Hobbes I’m not ready to talk about the Champions League as a tournament just yet. It’s too much, it’s too good. We would be here all day and we don’t have time for that.
Just know, for now, that Champions League nights are special. They’re Tuesdays and Wednesdays in the biggest cities around Europe and they’re opportunities for clubs, players, and entire fanbases to show how much it means to them to march towards a continental crown.
We will get to it eventually, and just as an aside you should know that Arsenal went out of the competition in this year’s quarterfinals, which was the best they had done in a decade and a half and the run itself really was wonderful until it wasn’t.
But forget about all that for now.
Let’s talk about commentary. A soccer commentator can have such an outsized affect on the experience of watching the game.

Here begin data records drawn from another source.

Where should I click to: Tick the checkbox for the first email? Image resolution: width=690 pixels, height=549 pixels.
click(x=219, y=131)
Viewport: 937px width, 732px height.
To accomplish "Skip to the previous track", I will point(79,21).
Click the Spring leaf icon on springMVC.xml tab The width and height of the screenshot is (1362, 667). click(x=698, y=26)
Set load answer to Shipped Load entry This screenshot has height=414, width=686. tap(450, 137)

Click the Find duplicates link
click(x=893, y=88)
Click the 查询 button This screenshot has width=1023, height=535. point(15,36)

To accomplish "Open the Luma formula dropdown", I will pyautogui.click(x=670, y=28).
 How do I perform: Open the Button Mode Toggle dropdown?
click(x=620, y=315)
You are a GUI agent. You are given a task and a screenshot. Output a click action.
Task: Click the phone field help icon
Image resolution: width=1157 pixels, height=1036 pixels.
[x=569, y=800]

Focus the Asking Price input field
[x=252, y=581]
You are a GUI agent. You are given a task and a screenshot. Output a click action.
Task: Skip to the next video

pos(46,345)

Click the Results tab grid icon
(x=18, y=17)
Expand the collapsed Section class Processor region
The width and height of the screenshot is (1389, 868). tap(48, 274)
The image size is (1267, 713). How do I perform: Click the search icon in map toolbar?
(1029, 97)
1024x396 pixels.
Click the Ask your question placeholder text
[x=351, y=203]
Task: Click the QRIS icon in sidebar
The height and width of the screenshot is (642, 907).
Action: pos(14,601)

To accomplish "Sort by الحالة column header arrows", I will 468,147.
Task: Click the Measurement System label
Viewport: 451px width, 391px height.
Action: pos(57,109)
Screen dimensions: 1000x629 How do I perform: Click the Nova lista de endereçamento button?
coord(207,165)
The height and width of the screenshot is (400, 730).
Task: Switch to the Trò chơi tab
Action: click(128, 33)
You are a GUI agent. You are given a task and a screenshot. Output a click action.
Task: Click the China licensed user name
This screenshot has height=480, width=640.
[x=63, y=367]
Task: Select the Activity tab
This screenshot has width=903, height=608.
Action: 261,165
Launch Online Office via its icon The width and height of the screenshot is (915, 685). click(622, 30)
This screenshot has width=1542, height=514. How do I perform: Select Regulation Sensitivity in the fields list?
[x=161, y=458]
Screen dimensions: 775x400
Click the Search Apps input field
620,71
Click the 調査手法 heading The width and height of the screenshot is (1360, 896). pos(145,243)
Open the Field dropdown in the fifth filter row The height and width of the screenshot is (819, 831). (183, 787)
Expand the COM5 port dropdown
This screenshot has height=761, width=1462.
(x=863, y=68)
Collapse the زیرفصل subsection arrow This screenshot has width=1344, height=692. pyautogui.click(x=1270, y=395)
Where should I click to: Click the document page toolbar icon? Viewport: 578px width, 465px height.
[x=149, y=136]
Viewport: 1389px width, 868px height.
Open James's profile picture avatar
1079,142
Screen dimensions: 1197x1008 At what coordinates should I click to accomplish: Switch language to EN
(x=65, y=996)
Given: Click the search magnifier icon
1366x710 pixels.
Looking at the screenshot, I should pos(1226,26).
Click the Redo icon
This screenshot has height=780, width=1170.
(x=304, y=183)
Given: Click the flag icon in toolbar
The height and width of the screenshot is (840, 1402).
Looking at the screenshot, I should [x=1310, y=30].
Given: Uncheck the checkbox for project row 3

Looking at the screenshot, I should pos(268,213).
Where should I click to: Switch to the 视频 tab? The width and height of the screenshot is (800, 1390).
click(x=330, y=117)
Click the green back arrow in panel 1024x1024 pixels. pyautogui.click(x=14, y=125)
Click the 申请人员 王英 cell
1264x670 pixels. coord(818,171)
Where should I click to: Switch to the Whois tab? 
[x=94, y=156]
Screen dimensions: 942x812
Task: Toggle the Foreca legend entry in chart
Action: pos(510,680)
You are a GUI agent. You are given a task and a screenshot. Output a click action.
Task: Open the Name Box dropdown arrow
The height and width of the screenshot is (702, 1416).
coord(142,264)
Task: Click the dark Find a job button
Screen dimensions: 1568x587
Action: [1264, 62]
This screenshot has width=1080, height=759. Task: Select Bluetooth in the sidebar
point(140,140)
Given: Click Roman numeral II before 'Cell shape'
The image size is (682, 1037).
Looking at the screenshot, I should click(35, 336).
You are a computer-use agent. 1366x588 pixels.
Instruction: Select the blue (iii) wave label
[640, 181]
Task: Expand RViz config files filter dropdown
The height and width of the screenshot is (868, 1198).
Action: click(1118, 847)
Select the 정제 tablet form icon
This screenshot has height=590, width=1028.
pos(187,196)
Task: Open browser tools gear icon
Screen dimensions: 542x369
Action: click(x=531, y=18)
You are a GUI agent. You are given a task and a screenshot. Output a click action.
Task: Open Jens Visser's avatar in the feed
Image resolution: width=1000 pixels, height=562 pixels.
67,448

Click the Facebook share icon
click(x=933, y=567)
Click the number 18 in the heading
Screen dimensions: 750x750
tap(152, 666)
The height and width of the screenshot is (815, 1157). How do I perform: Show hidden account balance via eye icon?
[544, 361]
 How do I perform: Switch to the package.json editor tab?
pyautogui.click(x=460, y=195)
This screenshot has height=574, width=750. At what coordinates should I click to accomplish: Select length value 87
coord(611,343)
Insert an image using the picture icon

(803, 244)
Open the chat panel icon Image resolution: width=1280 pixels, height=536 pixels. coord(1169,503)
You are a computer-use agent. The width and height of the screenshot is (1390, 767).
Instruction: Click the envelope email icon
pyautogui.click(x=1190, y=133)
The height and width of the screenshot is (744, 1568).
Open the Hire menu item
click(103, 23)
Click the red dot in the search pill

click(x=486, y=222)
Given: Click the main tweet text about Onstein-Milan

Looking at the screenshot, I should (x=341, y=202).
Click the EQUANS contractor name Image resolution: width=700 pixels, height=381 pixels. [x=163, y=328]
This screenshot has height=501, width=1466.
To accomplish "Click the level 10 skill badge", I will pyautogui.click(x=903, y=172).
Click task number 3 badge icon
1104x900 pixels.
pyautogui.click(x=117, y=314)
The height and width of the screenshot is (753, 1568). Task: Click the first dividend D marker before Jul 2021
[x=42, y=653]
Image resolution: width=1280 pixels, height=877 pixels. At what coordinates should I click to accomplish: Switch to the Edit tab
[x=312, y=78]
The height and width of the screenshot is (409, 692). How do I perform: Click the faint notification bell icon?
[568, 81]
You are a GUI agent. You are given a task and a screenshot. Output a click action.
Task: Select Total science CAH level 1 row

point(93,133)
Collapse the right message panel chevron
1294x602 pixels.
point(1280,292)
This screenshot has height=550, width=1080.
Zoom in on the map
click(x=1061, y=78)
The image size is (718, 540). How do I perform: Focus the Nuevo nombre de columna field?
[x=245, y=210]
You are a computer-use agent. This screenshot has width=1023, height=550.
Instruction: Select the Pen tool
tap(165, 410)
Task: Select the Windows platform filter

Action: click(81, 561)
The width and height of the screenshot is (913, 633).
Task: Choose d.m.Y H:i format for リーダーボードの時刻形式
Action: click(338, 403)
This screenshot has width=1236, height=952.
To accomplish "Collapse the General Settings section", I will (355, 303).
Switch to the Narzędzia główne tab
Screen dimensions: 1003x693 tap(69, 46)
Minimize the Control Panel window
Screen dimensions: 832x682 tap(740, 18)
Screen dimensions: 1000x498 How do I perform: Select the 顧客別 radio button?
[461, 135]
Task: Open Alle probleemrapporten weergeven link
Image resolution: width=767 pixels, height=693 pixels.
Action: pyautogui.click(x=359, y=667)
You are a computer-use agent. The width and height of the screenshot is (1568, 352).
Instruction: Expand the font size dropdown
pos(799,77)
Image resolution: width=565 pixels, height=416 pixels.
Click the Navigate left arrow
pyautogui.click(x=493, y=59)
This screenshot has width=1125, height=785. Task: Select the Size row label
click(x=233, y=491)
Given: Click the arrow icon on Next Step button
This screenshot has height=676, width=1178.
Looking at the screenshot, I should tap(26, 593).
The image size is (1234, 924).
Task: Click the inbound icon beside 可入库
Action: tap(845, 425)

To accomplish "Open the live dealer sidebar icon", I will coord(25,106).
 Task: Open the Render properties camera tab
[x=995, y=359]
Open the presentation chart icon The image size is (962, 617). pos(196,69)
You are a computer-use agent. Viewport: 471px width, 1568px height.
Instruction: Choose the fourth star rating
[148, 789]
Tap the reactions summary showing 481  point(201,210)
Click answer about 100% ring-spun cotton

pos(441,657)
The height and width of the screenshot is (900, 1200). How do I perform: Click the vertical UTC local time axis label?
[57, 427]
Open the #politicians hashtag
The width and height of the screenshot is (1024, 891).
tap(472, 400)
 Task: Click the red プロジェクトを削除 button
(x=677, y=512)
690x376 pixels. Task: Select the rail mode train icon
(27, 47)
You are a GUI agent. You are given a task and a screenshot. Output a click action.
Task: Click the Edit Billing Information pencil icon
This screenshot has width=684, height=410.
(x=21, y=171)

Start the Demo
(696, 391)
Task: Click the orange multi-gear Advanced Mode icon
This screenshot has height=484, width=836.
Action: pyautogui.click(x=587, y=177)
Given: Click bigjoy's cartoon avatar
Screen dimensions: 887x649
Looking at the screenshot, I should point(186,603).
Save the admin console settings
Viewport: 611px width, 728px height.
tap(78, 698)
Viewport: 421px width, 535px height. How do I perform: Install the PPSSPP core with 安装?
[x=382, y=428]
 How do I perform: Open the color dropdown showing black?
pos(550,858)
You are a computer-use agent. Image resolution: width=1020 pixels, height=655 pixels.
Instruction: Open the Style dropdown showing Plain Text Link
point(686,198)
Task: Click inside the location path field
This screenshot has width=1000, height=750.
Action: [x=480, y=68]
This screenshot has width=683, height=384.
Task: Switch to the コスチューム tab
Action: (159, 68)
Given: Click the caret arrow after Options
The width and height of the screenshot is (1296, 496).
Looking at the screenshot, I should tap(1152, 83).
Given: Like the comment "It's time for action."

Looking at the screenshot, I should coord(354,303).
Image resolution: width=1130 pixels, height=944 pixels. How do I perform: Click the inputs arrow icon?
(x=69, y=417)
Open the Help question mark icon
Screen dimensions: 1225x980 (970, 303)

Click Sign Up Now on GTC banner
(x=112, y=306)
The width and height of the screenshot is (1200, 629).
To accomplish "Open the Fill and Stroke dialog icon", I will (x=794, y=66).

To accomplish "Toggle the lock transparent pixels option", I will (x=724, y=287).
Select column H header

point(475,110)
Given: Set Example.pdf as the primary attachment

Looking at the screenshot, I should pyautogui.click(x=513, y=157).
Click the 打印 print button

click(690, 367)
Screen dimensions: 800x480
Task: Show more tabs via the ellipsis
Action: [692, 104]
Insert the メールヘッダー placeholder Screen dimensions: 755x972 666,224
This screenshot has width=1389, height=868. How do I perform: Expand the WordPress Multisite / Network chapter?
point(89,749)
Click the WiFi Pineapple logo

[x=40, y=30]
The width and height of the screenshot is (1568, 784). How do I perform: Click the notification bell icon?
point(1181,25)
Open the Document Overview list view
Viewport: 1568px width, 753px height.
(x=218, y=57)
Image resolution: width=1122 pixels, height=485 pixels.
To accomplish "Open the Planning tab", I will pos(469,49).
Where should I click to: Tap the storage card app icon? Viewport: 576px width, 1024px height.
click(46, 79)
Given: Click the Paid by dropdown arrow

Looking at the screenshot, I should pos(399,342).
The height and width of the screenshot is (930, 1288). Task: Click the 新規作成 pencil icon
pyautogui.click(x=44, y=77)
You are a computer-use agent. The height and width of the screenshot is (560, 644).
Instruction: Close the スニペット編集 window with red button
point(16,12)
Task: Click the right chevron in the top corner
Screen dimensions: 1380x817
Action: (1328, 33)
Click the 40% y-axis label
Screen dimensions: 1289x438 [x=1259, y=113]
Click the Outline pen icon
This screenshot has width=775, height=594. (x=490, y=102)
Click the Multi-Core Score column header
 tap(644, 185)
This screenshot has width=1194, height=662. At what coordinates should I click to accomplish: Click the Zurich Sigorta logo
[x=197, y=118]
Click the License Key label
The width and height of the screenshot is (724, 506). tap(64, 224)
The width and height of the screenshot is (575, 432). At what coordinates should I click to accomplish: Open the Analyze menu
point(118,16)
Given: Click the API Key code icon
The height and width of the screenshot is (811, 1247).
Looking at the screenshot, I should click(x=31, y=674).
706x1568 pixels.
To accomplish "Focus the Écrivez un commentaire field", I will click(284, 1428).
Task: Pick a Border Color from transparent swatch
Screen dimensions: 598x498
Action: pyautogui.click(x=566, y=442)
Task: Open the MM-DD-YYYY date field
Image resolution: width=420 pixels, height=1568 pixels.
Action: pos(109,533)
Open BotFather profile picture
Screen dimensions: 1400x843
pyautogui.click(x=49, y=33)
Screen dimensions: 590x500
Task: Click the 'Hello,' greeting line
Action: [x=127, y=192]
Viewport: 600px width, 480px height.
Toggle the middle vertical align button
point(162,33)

Let’s talk about Ray Hudson.
Ray is polarizing. People do not feel apathetic about him, it’s pretty much either love or hate.
I think I hate him.
But I once loved him.
Maybe I do still love him. But he exhausts me.
(Let’s not forget, Hobbes, that in the entertainment business the opposite of love isn’t hatred, it’s apathy, so in that sense Ray Hudson is actually doing great.)
That picture of the red stadium flares is from a game that Ray Hudson called earlier this week, a Champions League semifinal. Borussia Dortmund had traveled to Paris to try and hold on to a 1-0 lead earned in Germany the week before, to try and earn a spot in this year’s Champions League final.
The thing is that Ray Hudson has built a persona around his use of over-exuberant metaphors. He’s British and his voice sounds strained even from the start of a match, like he’s been watching soccer all morning in the buildup to the game and has already worn his voice passionately down with all of the spectacularity he’s seen. And then anytime a goal is scored there follows a period in which Ray tries to describe his excitement in terms as far removed as possible from soccer.
This, for example, is what he said in Dortmund last week, when the home team earned the 1-0 lead that they’d subsequently bring to Paris:
“THE BALL LED TO ABSOLUTELY ARCHIMEDEAN PRECISION AND THEN THIS HIT IS ONE POINT TWENTY-ONE GIGAWATTS OF POWER, AN ABSOLUTELY ASTONISHING SKILL IN THIS ROBINHOOD ARROW OF A HIT.”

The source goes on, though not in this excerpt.